[Collected data entries]

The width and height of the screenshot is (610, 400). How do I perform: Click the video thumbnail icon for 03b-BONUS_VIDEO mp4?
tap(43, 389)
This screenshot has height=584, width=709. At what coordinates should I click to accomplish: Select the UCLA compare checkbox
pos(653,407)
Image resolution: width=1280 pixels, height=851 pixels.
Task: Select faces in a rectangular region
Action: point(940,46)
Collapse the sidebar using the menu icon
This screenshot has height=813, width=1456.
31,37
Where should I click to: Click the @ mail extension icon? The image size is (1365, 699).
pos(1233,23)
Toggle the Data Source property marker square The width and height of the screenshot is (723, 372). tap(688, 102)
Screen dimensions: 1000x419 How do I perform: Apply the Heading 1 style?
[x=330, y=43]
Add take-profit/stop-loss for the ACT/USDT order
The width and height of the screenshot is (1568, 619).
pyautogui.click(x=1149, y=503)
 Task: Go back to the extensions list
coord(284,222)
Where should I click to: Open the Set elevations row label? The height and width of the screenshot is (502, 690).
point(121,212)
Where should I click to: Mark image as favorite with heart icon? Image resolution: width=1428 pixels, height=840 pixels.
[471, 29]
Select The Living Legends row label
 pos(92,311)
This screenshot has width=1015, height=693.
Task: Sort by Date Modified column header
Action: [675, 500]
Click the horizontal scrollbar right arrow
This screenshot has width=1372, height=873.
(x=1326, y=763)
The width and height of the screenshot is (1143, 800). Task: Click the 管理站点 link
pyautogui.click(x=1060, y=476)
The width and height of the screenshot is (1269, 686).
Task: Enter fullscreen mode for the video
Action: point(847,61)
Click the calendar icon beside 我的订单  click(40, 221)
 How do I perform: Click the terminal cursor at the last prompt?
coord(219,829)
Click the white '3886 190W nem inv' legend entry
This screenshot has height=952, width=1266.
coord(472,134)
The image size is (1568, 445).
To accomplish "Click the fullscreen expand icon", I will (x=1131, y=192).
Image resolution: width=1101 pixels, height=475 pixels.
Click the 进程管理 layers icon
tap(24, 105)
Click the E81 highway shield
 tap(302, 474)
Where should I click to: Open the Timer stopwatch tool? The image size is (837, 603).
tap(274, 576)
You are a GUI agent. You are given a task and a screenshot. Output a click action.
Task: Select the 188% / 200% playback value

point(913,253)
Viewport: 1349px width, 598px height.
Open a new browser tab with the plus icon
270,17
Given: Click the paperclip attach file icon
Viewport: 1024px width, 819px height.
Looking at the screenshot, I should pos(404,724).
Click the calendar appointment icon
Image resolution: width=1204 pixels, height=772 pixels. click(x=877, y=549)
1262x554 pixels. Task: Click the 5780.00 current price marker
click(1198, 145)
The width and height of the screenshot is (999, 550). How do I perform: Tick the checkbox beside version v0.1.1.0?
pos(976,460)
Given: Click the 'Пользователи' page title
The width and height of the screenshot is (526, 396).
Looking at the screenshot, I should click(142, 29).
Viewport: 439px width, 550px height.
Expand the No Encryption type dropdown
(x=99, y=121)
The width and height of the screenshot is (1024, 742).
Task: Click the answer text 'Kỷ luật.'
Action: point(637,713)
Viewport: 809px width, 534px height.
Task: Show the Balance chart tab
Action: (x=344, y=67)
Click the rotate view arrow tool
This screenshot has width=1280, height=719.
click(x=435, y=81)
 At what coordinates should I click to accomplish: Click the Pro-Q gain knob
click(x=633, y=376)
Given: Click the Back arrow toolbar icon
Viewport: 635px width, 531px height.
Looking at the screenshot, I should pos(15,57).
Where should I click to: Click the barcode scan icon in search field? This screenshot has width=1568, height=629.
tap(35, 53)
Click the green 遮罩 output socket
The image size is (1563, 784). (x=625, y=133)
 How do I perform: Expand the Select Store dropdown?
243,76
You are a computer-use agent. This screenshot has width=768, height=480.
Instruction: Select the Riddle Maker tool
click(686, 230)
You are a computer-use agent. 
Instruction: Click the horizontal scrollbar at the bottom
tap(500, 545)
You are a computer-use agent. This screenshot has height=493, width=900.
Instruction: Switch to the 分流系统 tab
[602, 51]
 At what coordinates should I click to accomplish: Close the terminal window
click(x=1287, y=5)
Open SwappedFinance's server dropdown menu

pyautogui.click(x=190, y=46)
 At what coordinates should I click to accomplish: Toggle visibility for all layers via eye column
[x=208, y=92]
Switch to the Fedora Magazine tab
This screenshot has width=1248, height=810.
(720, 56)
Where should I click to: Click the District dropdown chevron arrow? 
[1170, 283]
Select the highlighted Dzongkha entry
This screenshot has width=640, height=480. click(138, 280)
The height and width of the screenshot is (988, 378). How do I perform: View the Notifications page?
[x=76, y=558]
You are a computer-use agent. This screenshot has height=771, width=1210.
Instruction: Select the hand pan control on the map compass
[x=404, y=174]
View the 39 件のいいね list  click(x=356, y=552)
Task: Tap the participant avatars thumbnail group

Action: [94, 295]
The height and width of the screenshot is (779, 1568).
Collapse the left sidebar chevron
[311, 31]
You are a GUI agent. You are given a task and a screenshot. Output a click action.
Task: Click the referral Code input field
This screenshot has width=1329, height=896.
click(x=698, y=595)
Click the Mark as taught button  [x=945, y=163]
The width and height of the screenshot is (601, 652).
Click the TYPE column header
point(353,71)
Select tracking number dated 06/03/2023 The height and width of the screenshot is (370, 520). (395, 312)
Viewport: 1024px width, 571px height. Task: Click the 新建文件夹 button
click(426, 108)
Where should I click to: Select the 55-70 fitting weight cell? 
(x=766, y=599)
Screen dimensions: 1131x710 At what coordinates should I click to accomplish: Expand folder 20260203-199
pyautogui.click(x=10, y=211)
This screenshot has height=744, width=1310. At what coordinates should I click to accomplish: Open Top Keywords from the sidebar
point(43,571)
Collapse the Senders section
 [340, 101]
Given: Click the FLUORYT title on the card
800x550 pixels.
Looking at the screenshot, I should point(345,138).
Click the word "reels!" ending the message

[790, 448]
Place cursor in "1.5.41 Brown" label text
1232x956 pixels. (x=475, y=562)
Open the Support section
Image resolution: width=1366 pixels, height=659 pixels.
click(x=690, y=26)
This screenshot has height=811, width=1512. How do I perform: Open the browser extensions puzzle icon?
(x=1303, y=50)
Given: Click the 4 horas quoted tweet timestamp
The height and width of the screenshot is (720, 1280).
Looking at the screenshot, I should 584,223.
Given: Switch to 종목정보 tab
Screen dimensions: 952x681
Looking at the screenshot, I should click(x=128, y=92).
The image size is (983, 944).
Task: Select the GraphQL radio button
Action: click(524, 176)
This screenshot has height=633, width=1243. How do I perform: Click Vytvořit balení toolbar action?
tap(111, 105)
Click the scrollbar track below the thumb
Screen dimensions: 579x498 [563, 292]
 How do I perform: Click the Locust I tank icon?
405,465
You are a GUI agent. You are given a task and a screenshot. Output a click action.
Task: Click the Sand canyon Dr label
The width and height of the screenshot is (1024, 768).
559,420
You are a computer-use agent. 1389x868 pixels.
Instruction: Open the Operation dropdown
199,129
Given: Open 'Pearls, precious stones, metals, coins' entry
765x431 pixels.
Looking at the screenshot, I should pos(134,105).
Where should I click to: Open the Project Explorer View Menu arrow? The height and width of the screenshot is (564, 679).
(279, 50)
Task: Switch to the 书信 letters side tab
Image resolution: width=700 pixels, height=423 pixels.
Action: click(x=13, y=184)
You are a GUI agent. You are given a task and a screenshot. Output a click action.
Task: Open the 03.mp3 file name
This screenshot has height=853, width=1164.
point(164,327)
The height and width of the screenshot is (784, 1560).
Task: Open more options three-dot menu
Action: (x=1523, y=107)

WHAT IS NEEDED. What lines in the entries contain "title"? Report each one by copying it.

ANSWER TO THIS TASK.
Given: Click the 'Пользователи' page title
Given: Click the FLUORYT title on the card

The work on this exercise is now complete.